**Yapılacak Çalışmalar:**
• A. Kocaeli Üniversitesi'ndeki soruşturmaya ilişkin metne göre aşağıdaki soruları yanıtlayın.
(i) Dr. A.A. hangi bölümde araştırma görevlisidir?
(ii) Öğrencilere soruşturmayı hangi fakülte açmıştır?
(iii) Zeynep K., taciz iddialarının soruşturulması talebi için ne yapmıştır?
• B. Kocaeli Üniversitesi'ndeki soruşturmaya ilişkin metinde "Kocaeli Üniversitesi Felsefe" sözlerinden "soruşturma yürütemeyeceğini söyledi." sözlerine kadar uzanan bölümün tamamını hiçbir değişiklik yapmadan geri verin.

**Metin:**
##############################

Kocaeli Üniversitesi’nde Tacize Karşı Eylem Yapan Öğrencilere Soruşturma

Kocaeli Üniversitesi’nde Tacize Karşı Eylem Yapan Öğrencilere Soruşturma

Kocaeli Üniversitesi’nde bir akademisyen hakkındaki taciz suçlaması nedeniyle soruşturma açılması talebiyle basın açıklaması yapan öğrencilere soruşturma açıldı.

– Aybars Varol

Kocaeli Üniversitesi Felsefe Bölümü araştırma görevlisi Dr. A.A. hakkındaki taciz iddialarının soruşturulması için eylem yapan Kocaeli Üniversitesi öğrencilerine Fen-Edebiyat Fakültesi tarafından soruşturma açıldı. 

Taciz iddialarının soruşturulması talebi için imza toplayan Zeynep K. süreci anlattı. Öğrenci, iddiaların ne kadar doğru olduğunun zaman içinde verilen kararlar ile kanıtlandığını savunurken üniversitenin öğrencileri soruşturarak etkin bir soruşturma yürütemeyeceğini söyledi.

“Öğrencilere soruşturma açıldı”

A. A. hakkındaki taciz iddiaları nasıl ortaya çıktı ve bugün öğrencilere disiplin soruşturması açılmasına neden olan bir sürece nasıl evrildi?

##############################

**Veri Kesiti:**

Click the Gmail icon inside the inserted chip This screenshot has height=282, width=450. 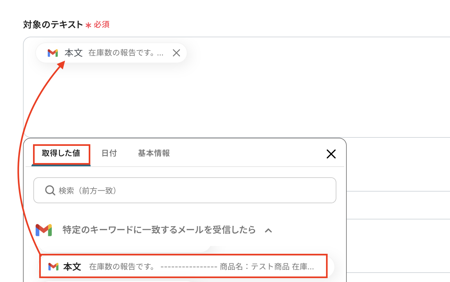53,53
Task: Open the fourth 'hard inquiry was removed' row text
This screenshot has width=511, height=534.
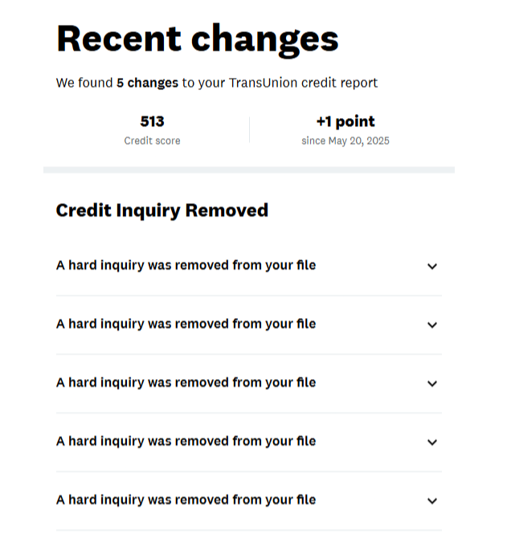Action: point(186,441)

##############################

**Alıştırma Cevapları:**
• A.
(i) Kocaeli Üniversitesi Felsefe Bölümü'nde.
(ii) Fen-Edebiyat Fakültesi.
(iii) İmza toplamıştır.

• B.
Kocaeli Üniversitesi Felsefe Bölümü araştırma görevlisi Dr. A.A. hakkındaki taciz iddialarının soruşturulması için eylem yapan Kocaeli Üniversitesi öğrencilerine Fen-Edebiyat Fakültesi tarafından soruşturma açıldı. 

Taciz iddialarının soruşturulması talebi için imza toplayan Zeynep K. süreci anlattı. Öğrenci, iddiaların ne kadar doğru olduğunun zaman içinde verilen kararlar ile kanıtlandığını savunurken üniversitenin öğrencileri soruşturarak etkin bir soruşturma yürütemeyeceğini söyledi.